Maroc

Al-Madrassa al-Jadida : réinventer l’école pour restaurer la confiance et relever les défis de demain

Le Conseil Supérieur de l’Éducation, de la Formation et de la Recherche Scientifique (CSEFRS) vient de publier un rapport intitulé « Al-Madrassa al-Jadida : un nouveau contrat social pour l’éducation ». Ce document ambitieux met en lumière l’urgence de repenser en profondeur le système éducatif marocain pour l’adapter aux défis du XXIe siècle. Il propose une approche systémique visant à moderniser l’école, renforcer la gouvernance et préparer les nouvelles générations à un monde en mutation.

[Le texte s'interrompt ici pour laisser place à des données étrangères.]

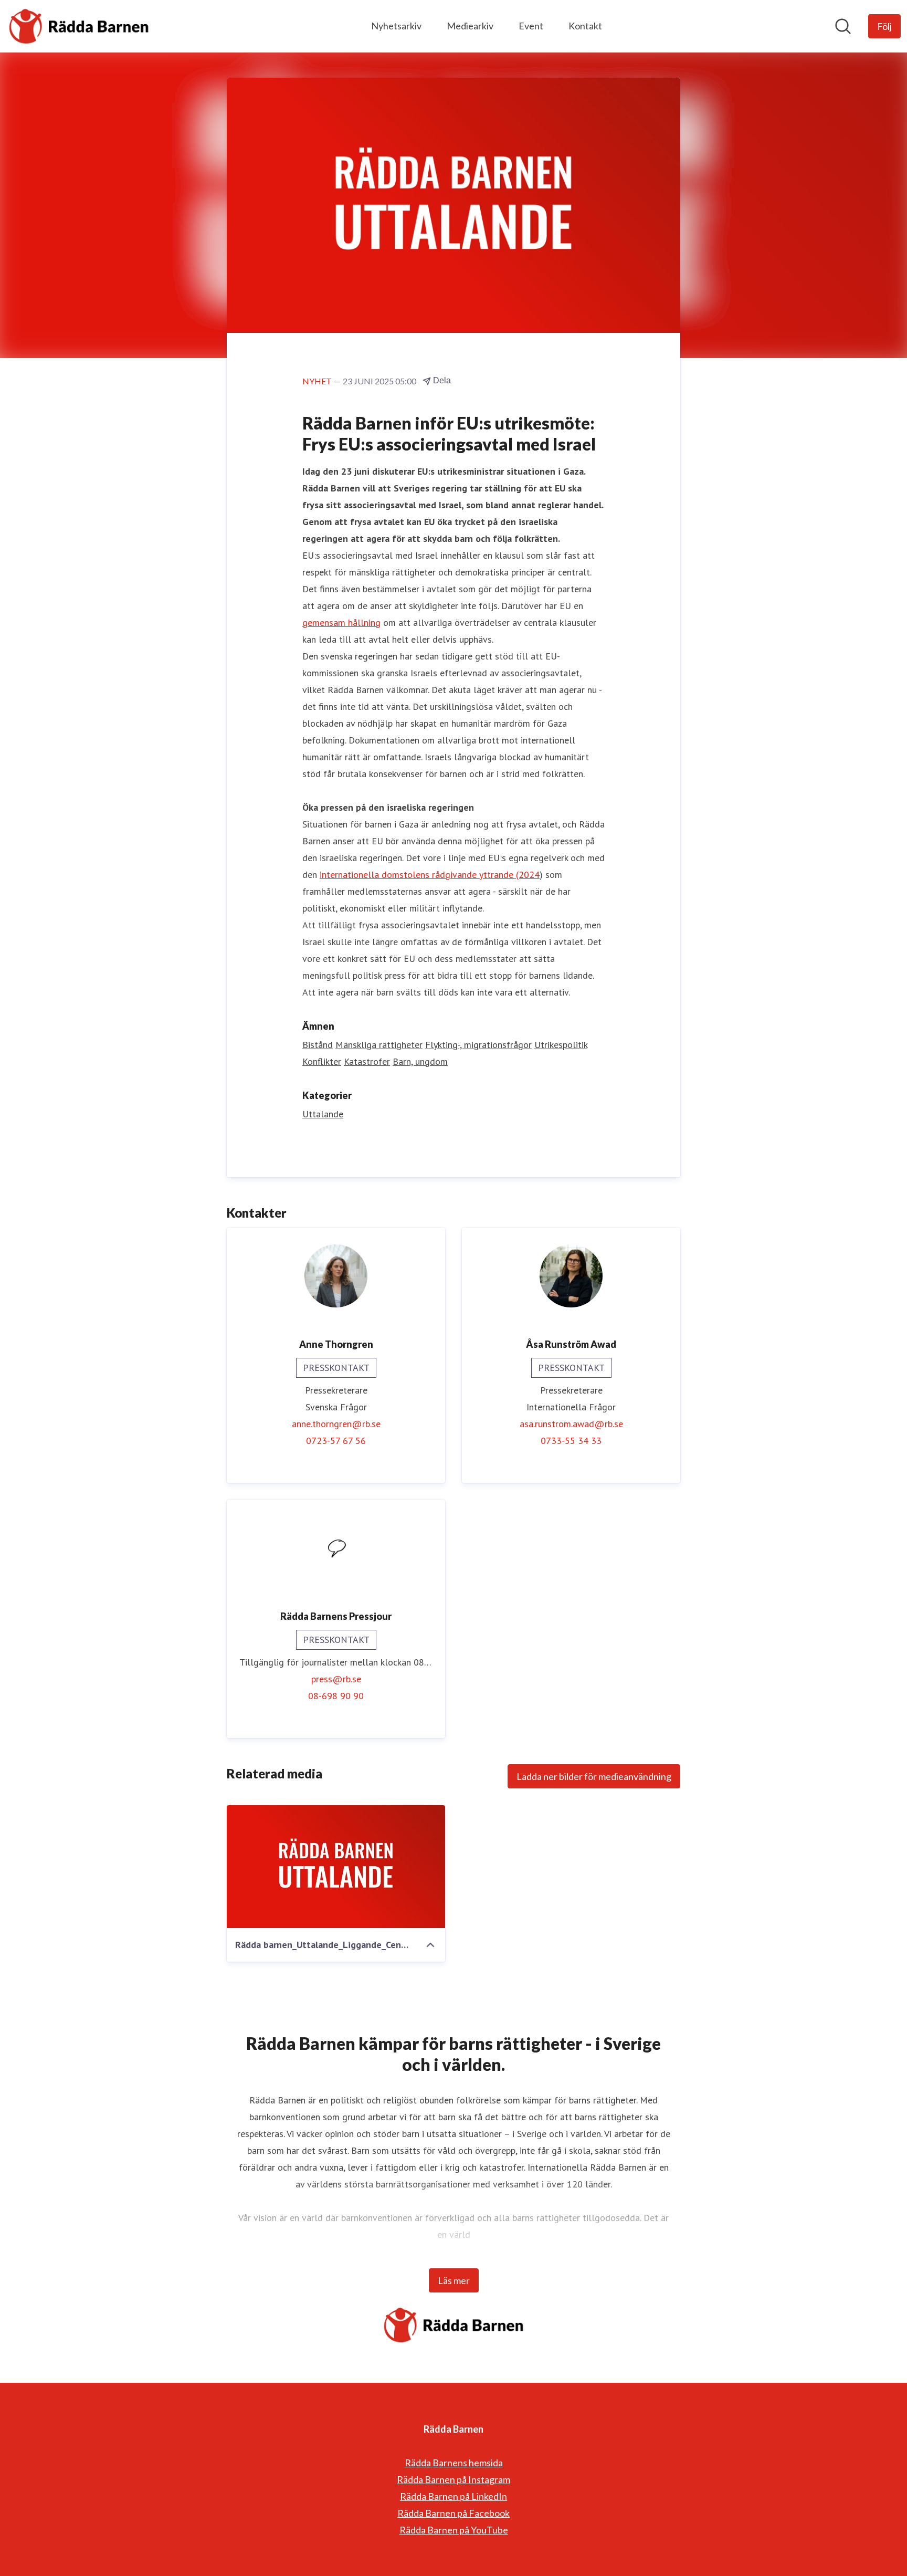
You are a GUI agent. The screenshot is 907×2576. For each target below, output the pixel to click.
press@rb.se (336, 1679)
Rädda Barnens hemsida (454, 2462)
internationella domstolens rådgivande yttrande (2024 (430, 874)
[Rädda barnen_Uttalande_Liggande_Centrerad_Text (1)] (336, 1866)
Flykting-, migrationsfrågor (478, 1045)
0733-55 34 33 (571, 1440)
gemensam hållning (341, 622)
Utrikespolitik (560, 1045)
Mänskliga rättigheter (379, 1045)
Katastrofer (367, 1061)
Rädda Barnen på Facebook (453, 2513)
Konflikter (321, 1061)
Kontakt (585, 26)
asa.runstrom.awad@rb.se (571, 1424)
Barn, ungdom (420, 1061)
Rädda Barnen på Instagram (453, 2479)
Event (531, 26)
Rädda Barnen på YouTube (453, 2530)
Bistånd (317, 1045)
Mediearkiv (470, 26)
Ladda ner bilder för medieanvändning (593, 1776)
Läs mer (454, 2280)
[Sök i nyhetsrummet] (843, 26)
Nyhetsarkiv (396, 26)
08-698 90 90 (336, 1696)
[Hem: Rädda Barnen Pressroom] (78, 26)
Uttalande (322, 1114)
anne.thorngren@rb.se (336, 1424)
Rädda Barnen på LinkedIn (453, 2496)
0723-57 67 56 (336, 1440)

Un monde en mutation, une école à moderniser

L’éducation marocaine se trouve à un tournant décisif. Face à un monde en constante évolution – révolution numérique, transition écologique, transformation du marché du travail – l’école doit cesser d’être un simple lieu de transmission du savoir pour devenir un espace dynamique de formation et d’innovation. Le rapport du CSEFRS insiste sur la nécessité d’un modèle pédagogique agile, qui rompe avec les méthodes classiques et prépare les élèves à des emplois et des défis encore inconnus. Il appelle également à une adaptation des curricula pour répondre aux besoins économiques du pays, en intégrant des compétences transversales et des savoirs pratiques.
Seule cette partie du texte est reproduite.